I have lived in Canada my entire life. I just received recognition for my thirty-five years of service as an officer in the Canadian Territory; I have never served out of my home territory.

Many questions flooded my thoughts and I wondered, “Why me Lord?” at this stage of my life. How was I going to tell my children and grandchildren? Especially when I have never been very far from them in any of my appointments.

In our last appointment, Ray and I had been divisional leaders for three years. We anticipated our stay would be longer. As an officer, my appointments seem to be longer than the normal. I do not find change easy and as I progress in my years, I find it more difficult to adjust. I am sure there are others who can relate to this as well.

I like my comfort zones. In reading an article on that topic, it gave this definition: “Comfort zones are an area in which we feel comfortable.” Our comfort zones apply to the way we dress, the emotions we can comfortably express, the depths to which we reveal ourselves, the new things we try and our openness to change. As long as we stay in our comfort zones everything goes on the same day after day. We don’t change, we don’t grow, our days all become carbon copies of one another. Somehow, it makes us feel very safe.
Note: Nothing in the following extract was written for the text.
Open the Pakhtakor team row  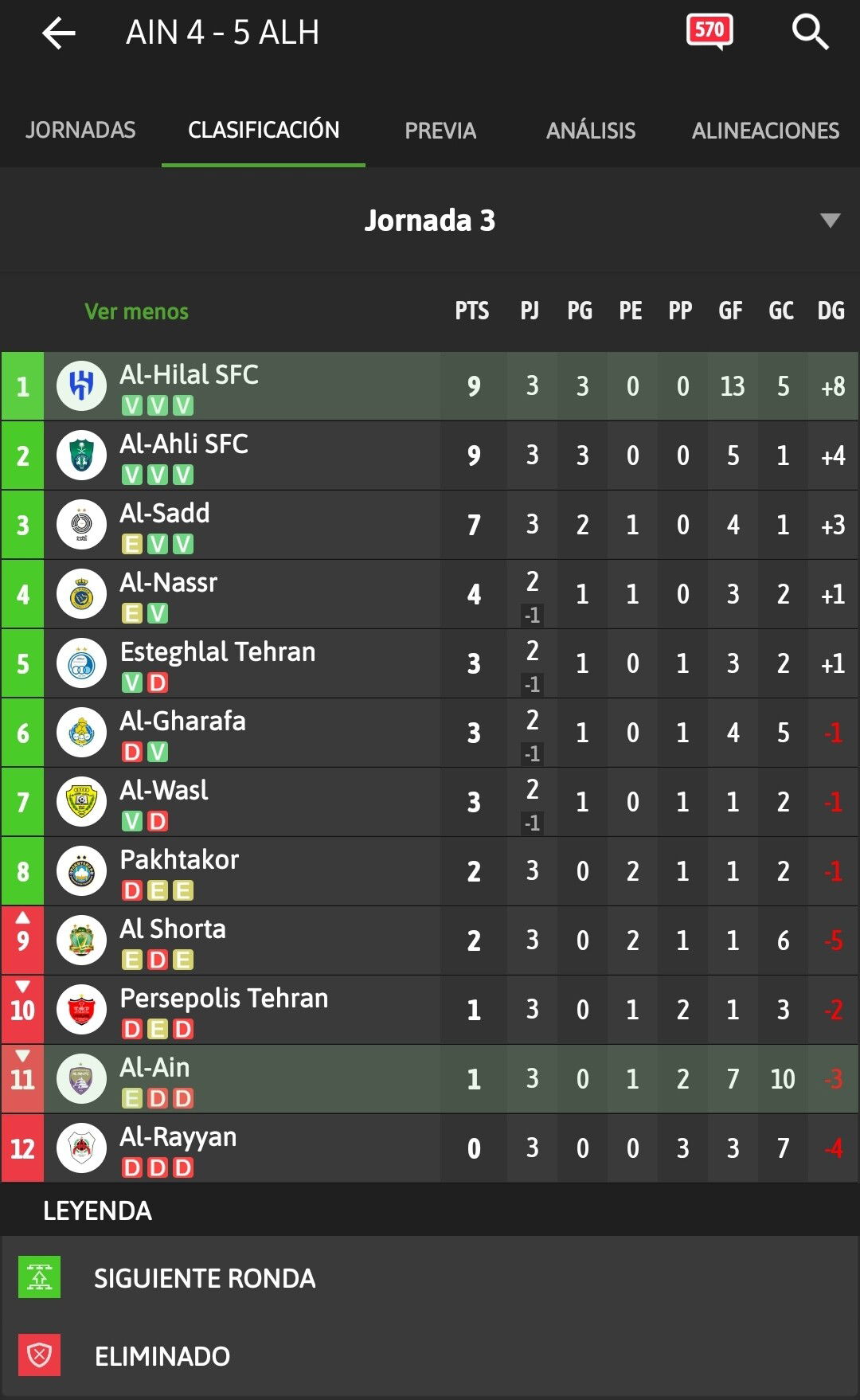430,872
Change is something that takes place in our lives that can really “rock the boat.” However, it creates great potential for growth. Changes can and will determine how we live the remaining days of our life. Change can also bring about excitement. The excitement of meeting new people, living in a new location, finding new opportunities.

I did not anticipate this change in my life. It was very unexpected.
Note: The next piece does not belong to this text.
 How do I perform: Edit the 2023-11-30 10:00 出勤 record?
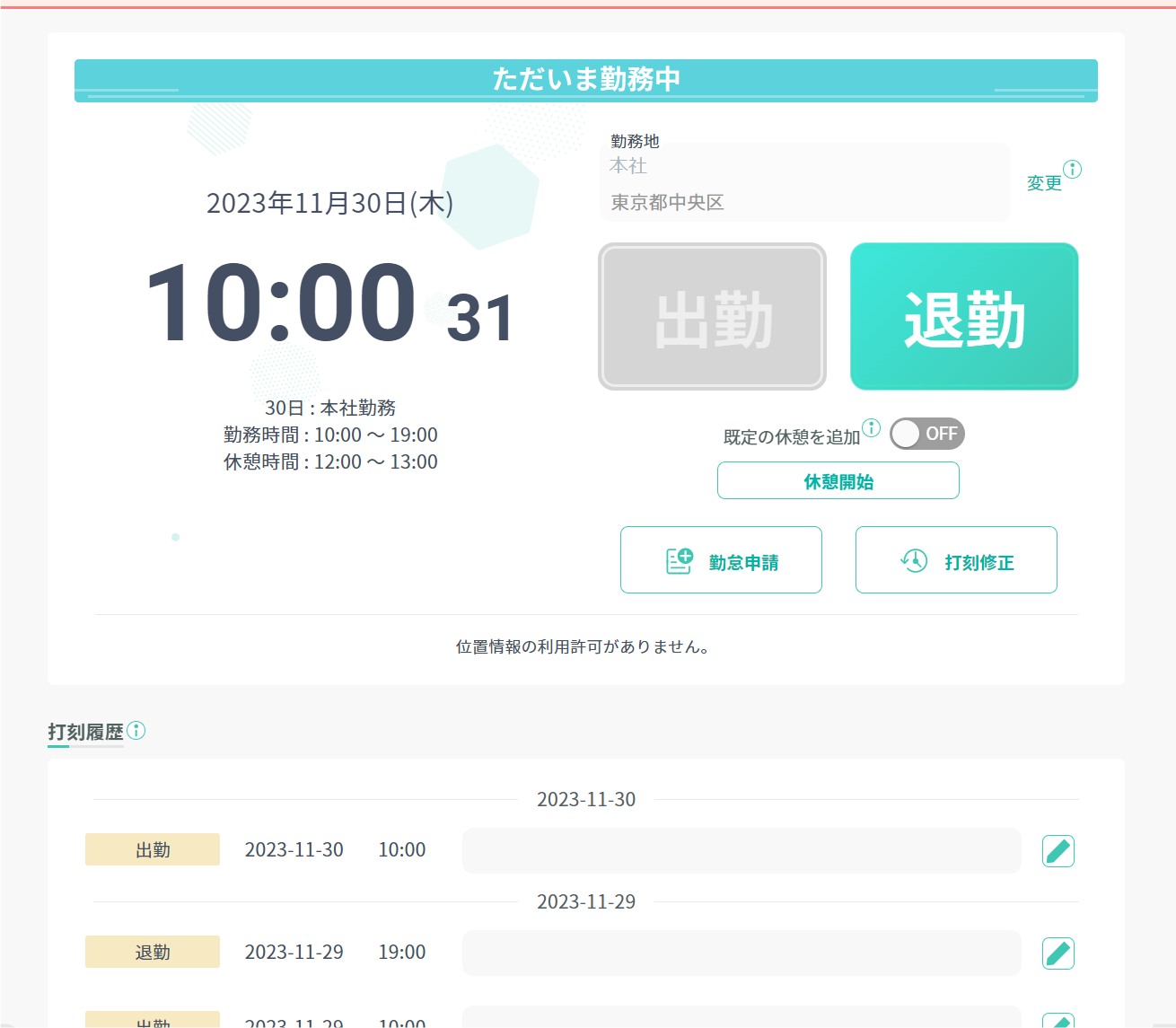click(x=1058, y=850)
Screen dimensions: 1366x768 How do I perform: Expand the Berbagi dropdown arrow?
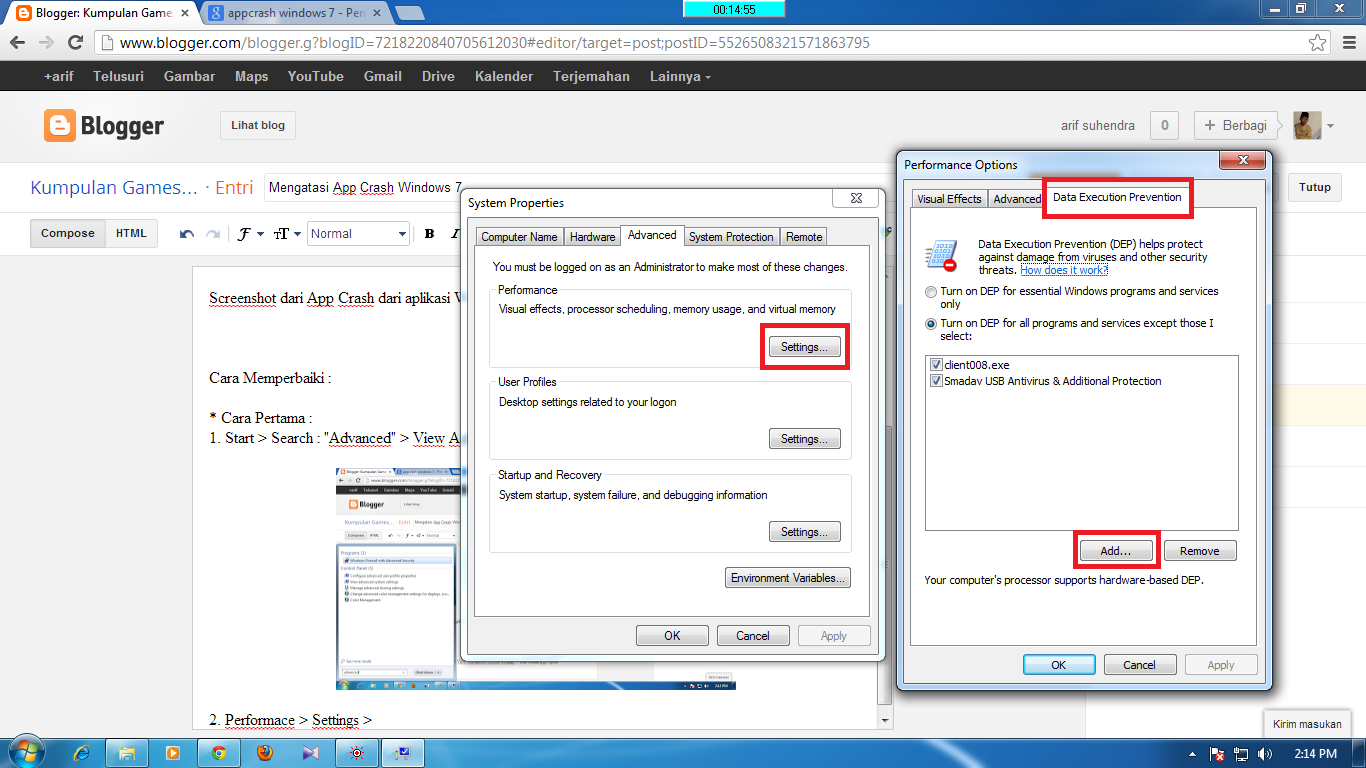coord(1283,125)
However, moving out of my comfort zone will help me stretch; it will help to expand my awareness of personal potential. This stretching will bring me a fuller life and a larger world.
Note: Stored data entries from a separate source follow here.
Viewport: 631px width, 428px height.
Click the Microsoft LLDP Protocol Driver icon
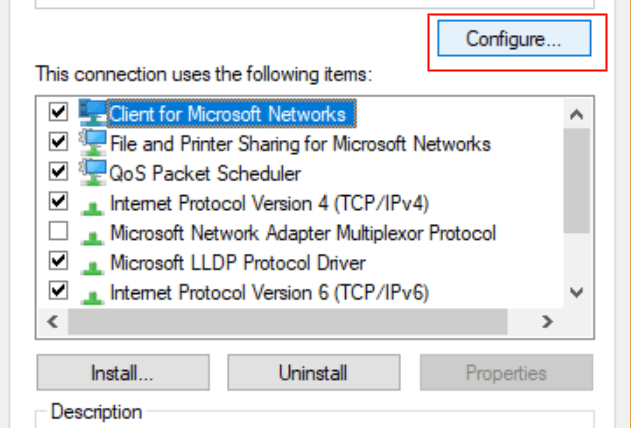pyautogui.click(x=93, y=264)
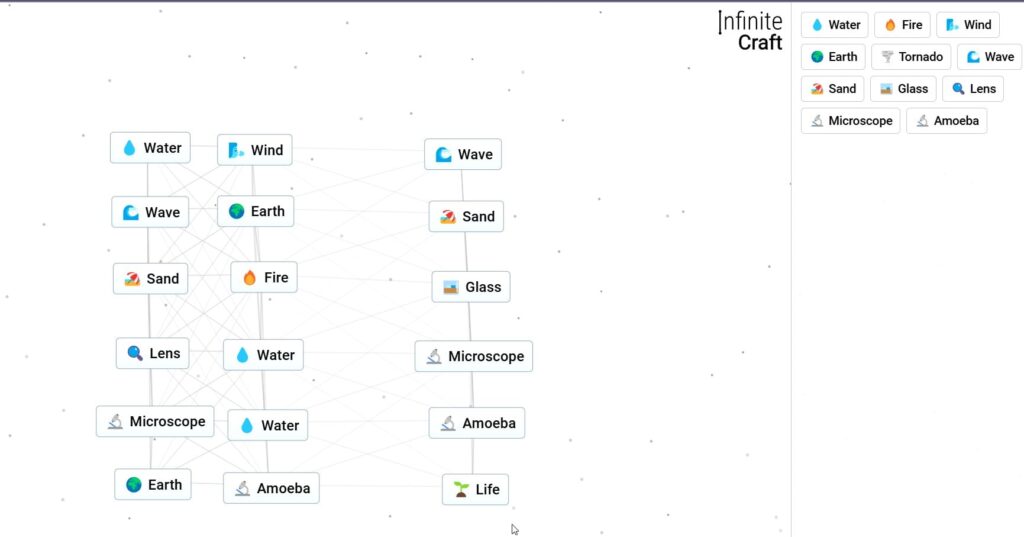Screen dimensions: 1024x537
Task: Click the microscope icon on the sidebar Amoeba item
Action: 922,121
John Powell says in his book, Seasons of the Heart, that there are two ways to stretch. “We can think our way into a new way of acting or we can act our way into a new way of thinking.”

Once we step outside of the old comfort zones and try new things we become a master of those fears. We stretch, our world becomes bigger, and we discover potential within ourselves that we never knew we had. This brings new rewards and changes in our life.

Prayer is very important in shaping our lives, in helping us to stretch. Philippians 4:13 says “I can do everything through him who gives me strength.” We can tell him what we think, how we feel and when we do this, he will give us a new perspective, a new attitude and new ideas. He will give us strength to move out of our comfort zones.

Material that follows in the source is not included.